The Wulfric the Wanderer Series

The Wulfric the Wanderer Series
A Sword & Sorcery Series written by Charles Moffat

Wednesday, June 30, 2010

Hey Baby and Rohan at Work

ENTERTAINMENT - "Hey Baby" is a violent video game in which women gamers play a woman walking home from work and is being hit on by men all the time... but in response to unsolicited catcalls and come-on-lines she runs around with machine gun killing people.

The problem with the game Hey Baby is that while it is commentary on the social situation many women face (and probably cathartic for some women who play it), I don't think the violence in the game and the killing of men actually interests most women.

True, the game is essentially a play on the violence in video games like Grand Theft Auto (wherein killing men, women and children is relatively common, as is looting their bodies afterwards) and contextually its an attempt by its video game designer to create a feminist statement... but its a rather poorly conceived statement and comes off as being "male-hating" and not very feminist.



To some extent the game is geared to attract media attention and controversy, but the game controls and response time is jerky at best.

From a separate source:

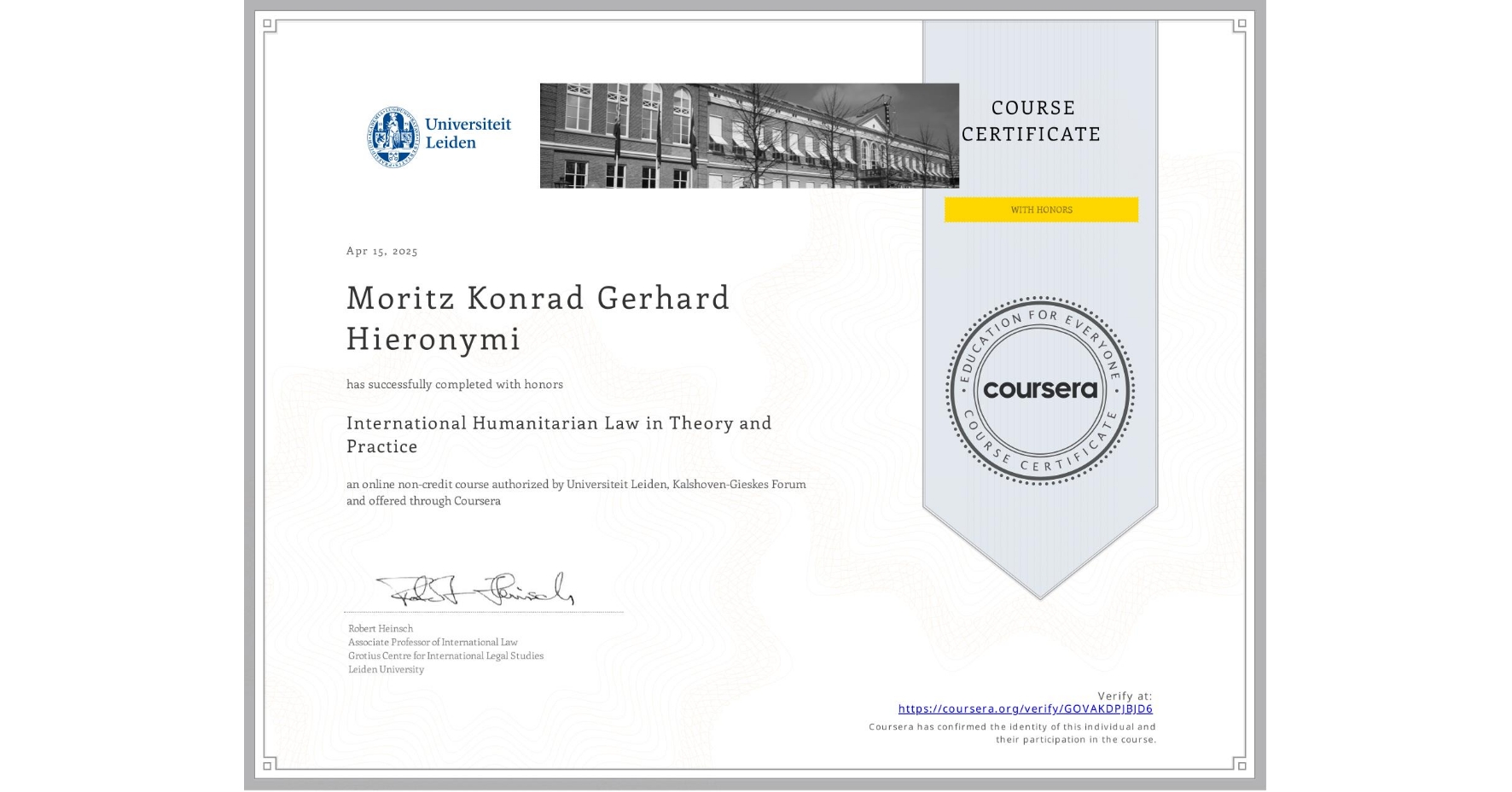The image size is (1512, 792).
Task: Click the pointed bottom tip of the ribbon
Action: pos(1040,593)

Its definitely a work in progress. (I admit trying to make a video game that appeals to feminists is a difficult task. This attempt is a bit crude and amateurish.)

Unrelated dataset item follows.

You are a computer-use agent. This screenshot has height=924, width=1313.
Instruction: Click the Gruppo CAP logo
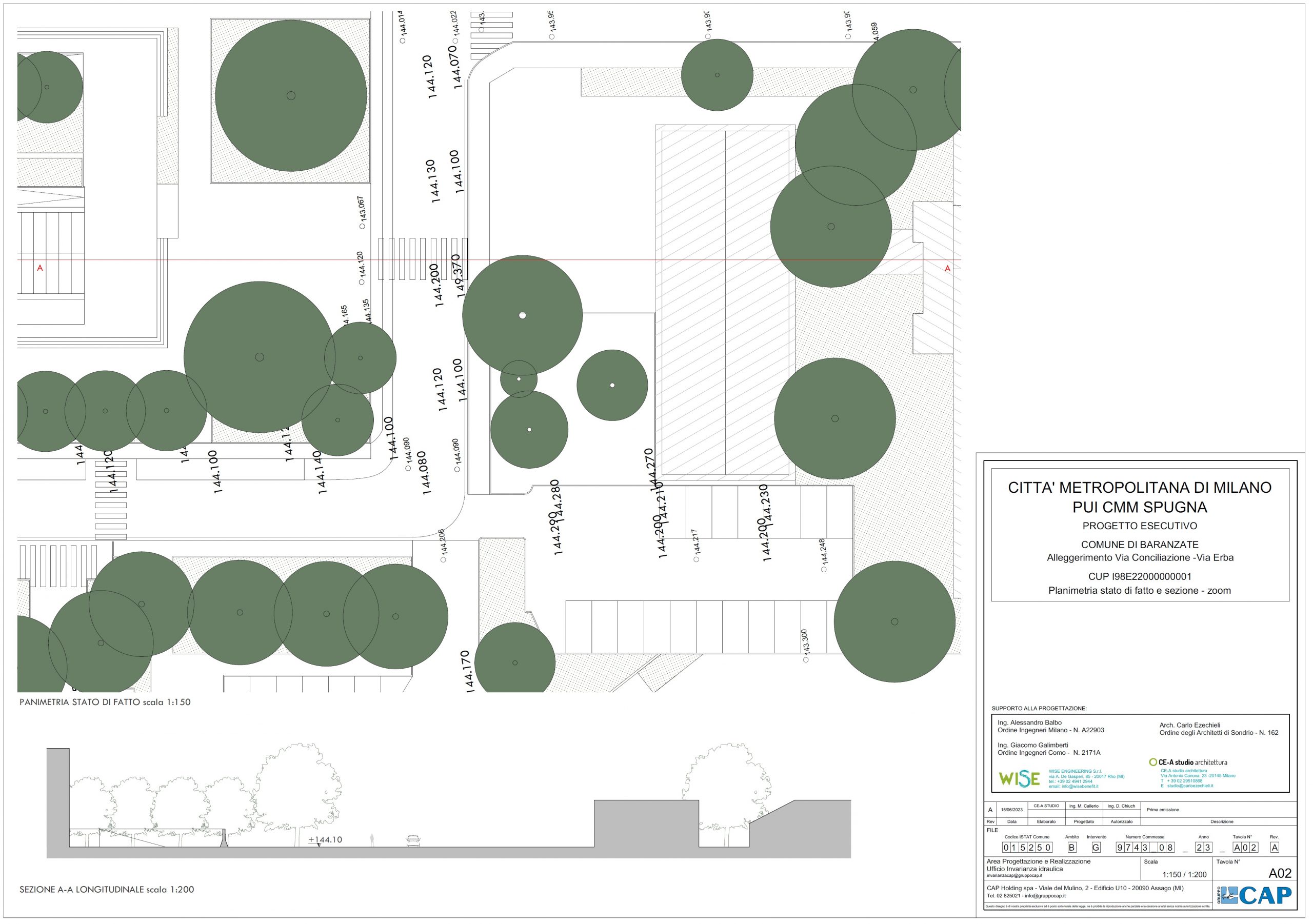(1256, 895)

In contrast "Rohan" is an entirely different game going in an opposite direction... its a bikini clad MMORPG where pretty young women go around killing monsters wearing only slightly more than Paris Hilton wears on a good day.



The similarity however is that both games have hot women killing things, but the difference is that men are more likely to be playing Rohan because apparently they'd rather watch computer-generated women than go out and meet the real thing.

Which might be good for real women, because it means less catcalls and pick-up-lines, but in reality I'd say its just another example of mass media distorting stereotypes of what women are vs. what men want them to be (which in this case appears to be scantily clad Playboy Bunnies).